SUPPLIED DATA: Begin

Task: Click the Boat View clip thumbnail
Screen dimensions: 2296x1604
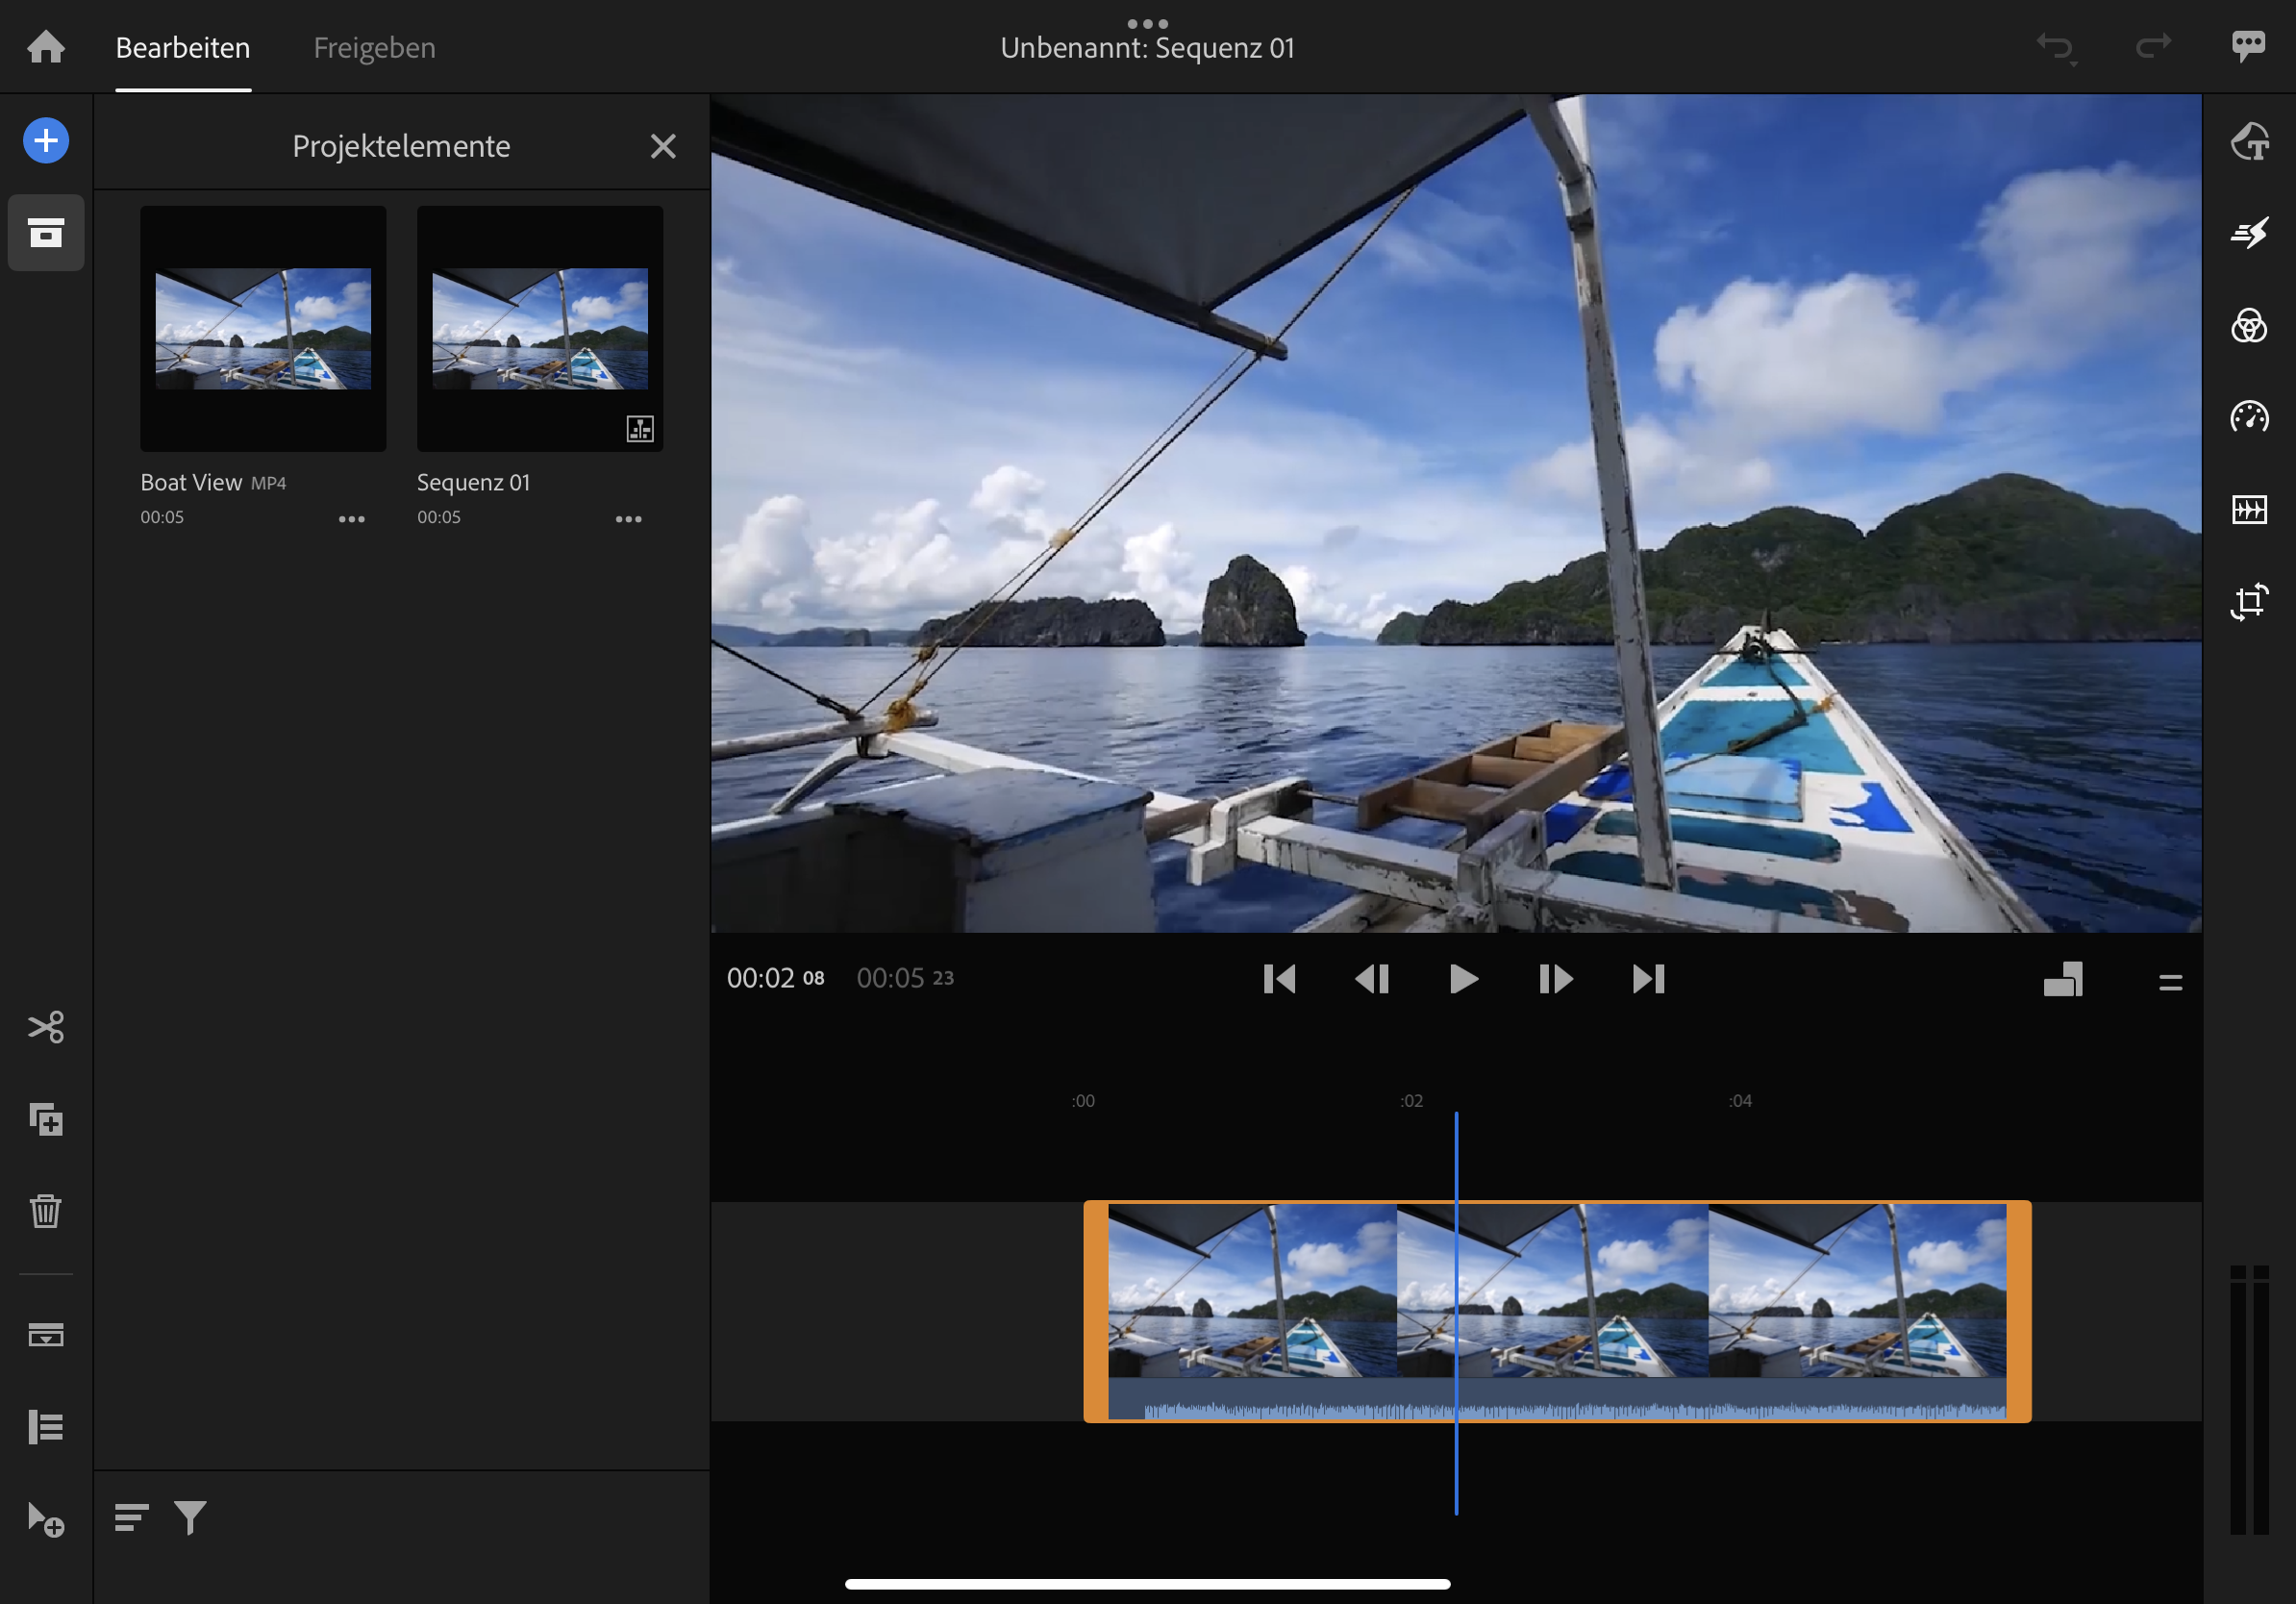Action: pos(263,328)
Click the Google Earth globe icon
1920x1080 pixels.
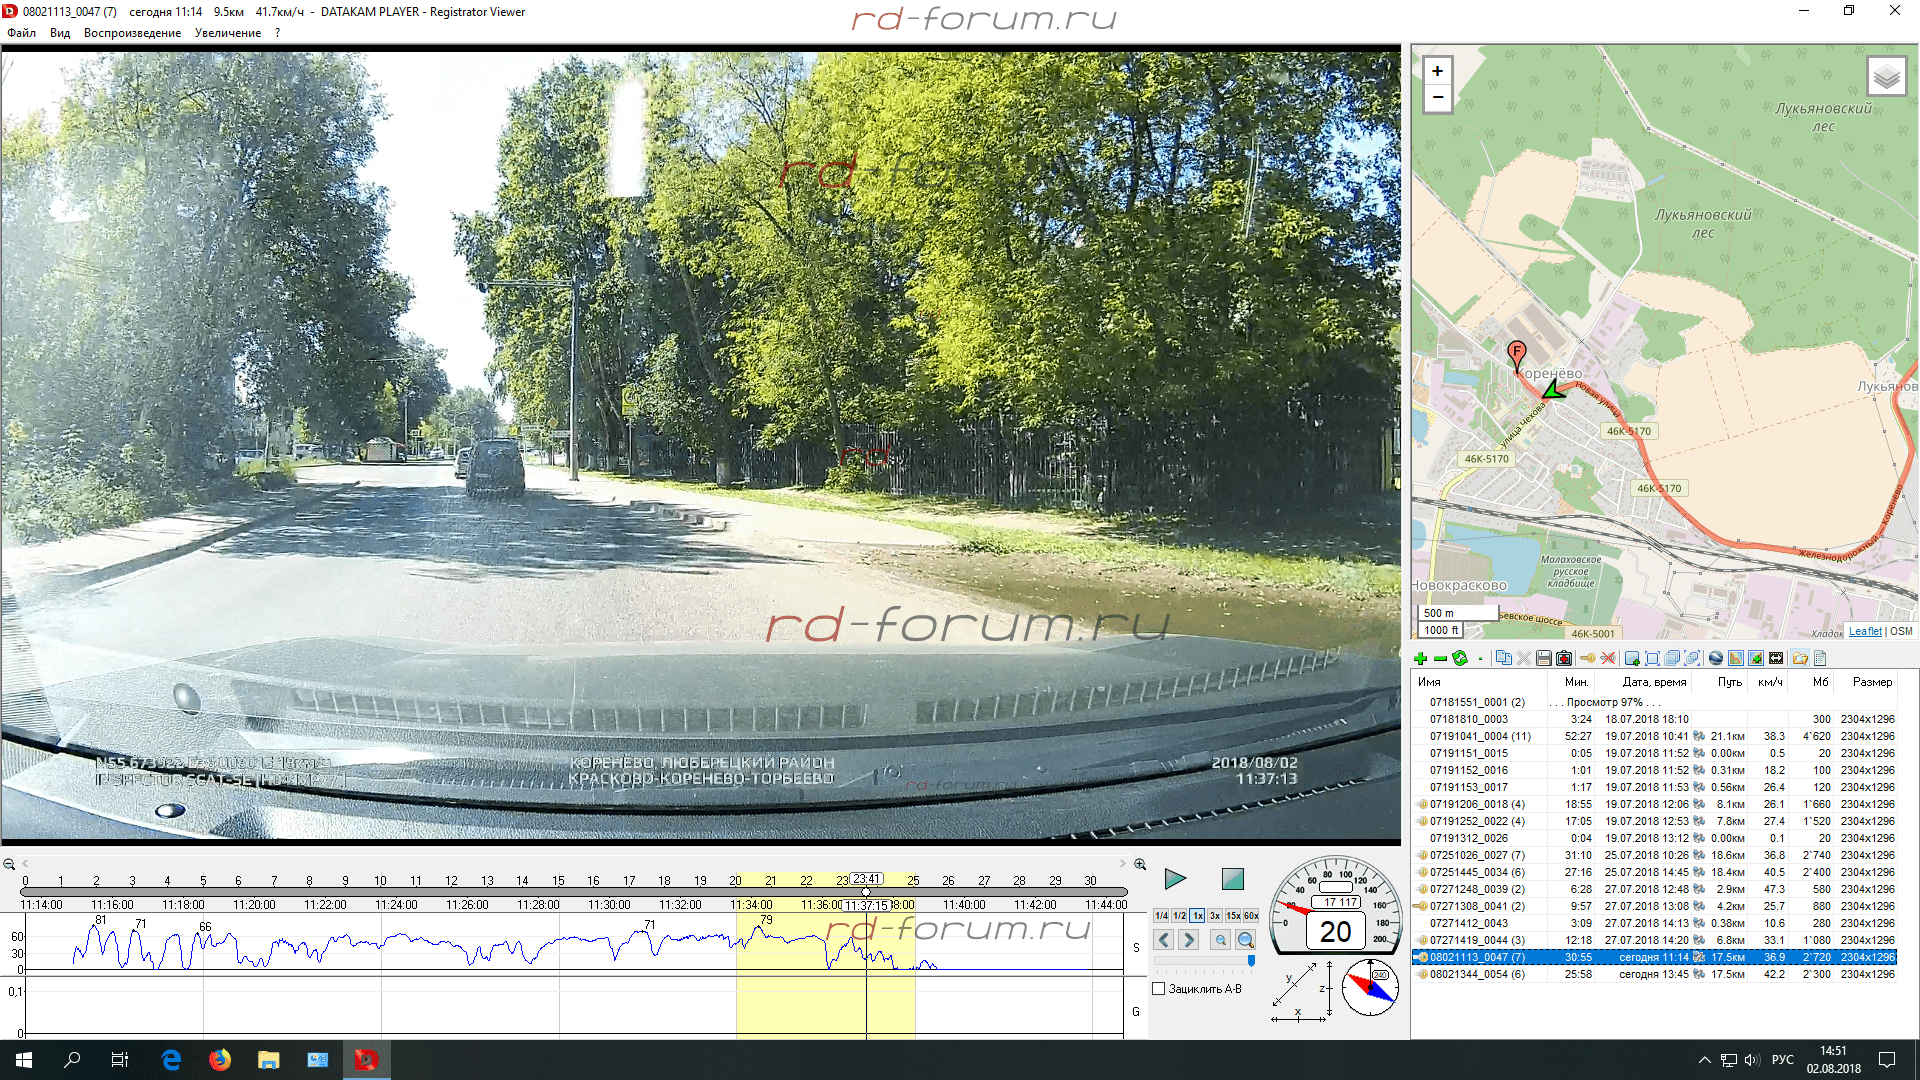pyautogui.click(x=1716, y=658)
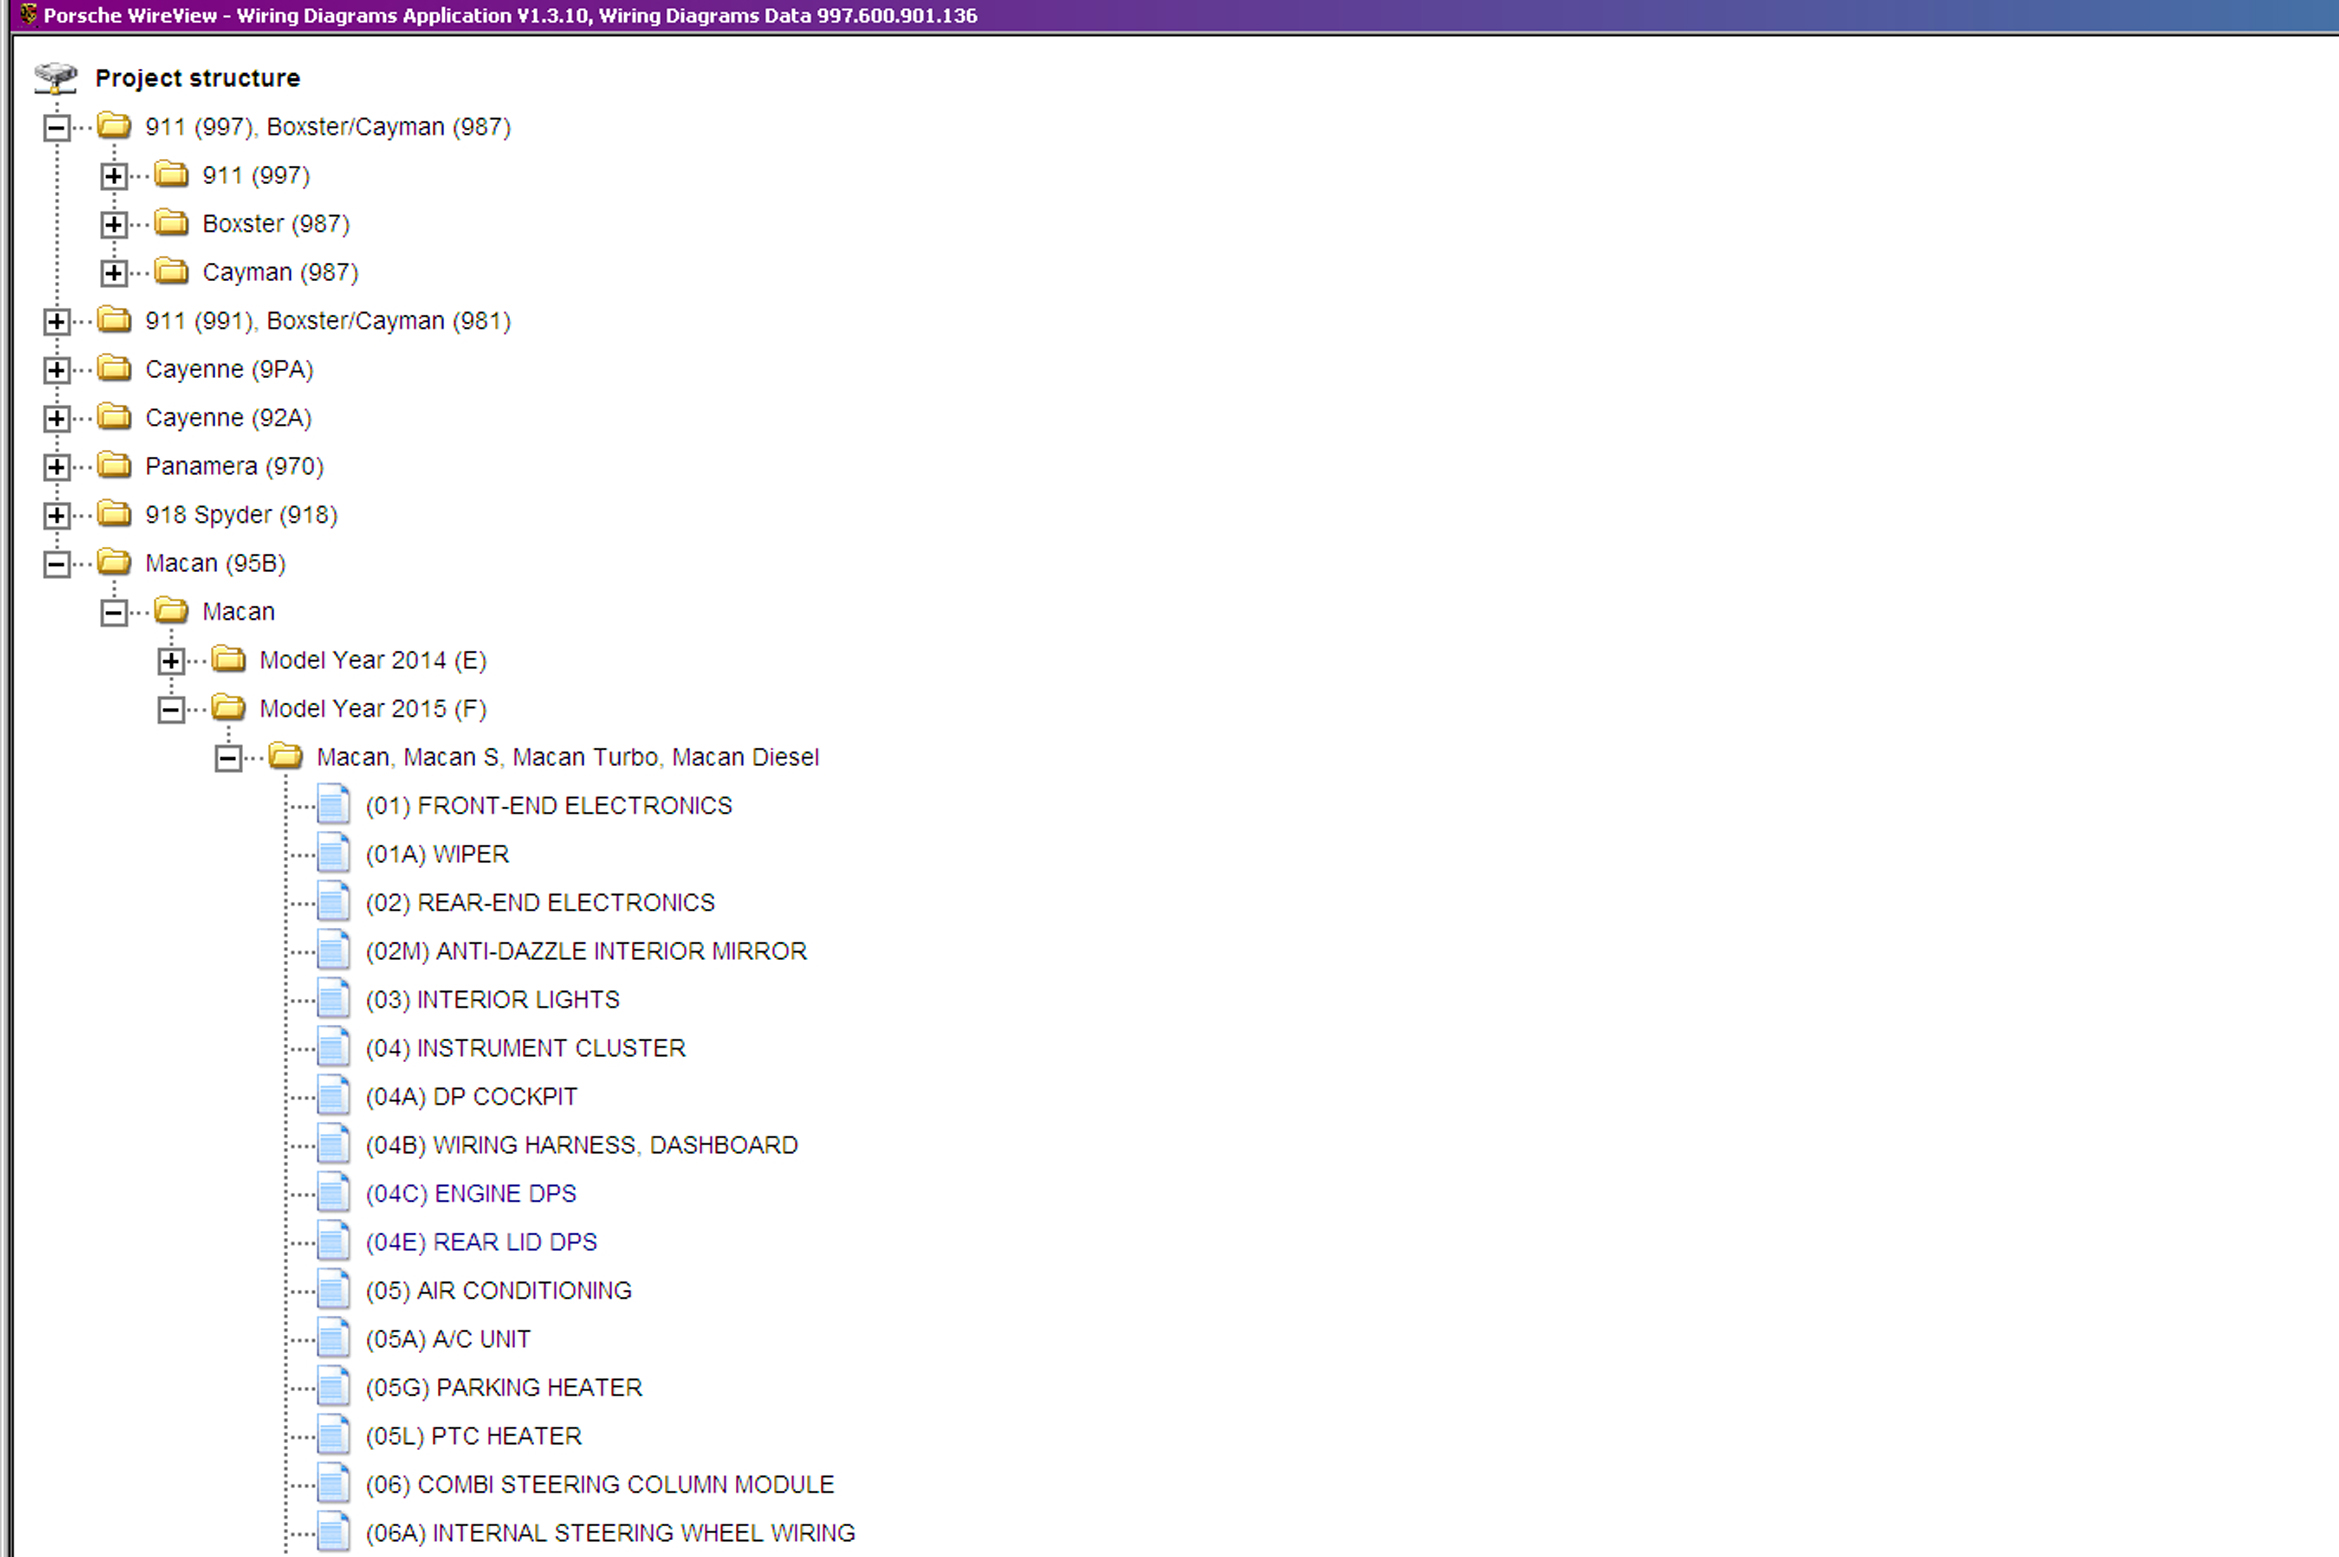The height and width of the screenshot is (1557, 2339).
Task: Click the document icon beside (01A) WIPER
Action: coord(333,854)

SUPPLIED DATA: End

▸ WORK REQUIRED:
Starting at the line that holds "Screen dimensions: 2296x1604", copy each line exactly through the end of the listing, both ends included. Leave the pictures out.

▸ YOUR RESPONSE:
Screen dimensions: 2296x1604
Action: pos(263,328)
Click the Google Earth globe icon
1920x1080 pixels.
pyautogui.click(x=1716, y=658)
The height and width of the screenshot is (1557, 2339).
Task: Click the document icon beside (01A) WIPER
Action: coord(333,854)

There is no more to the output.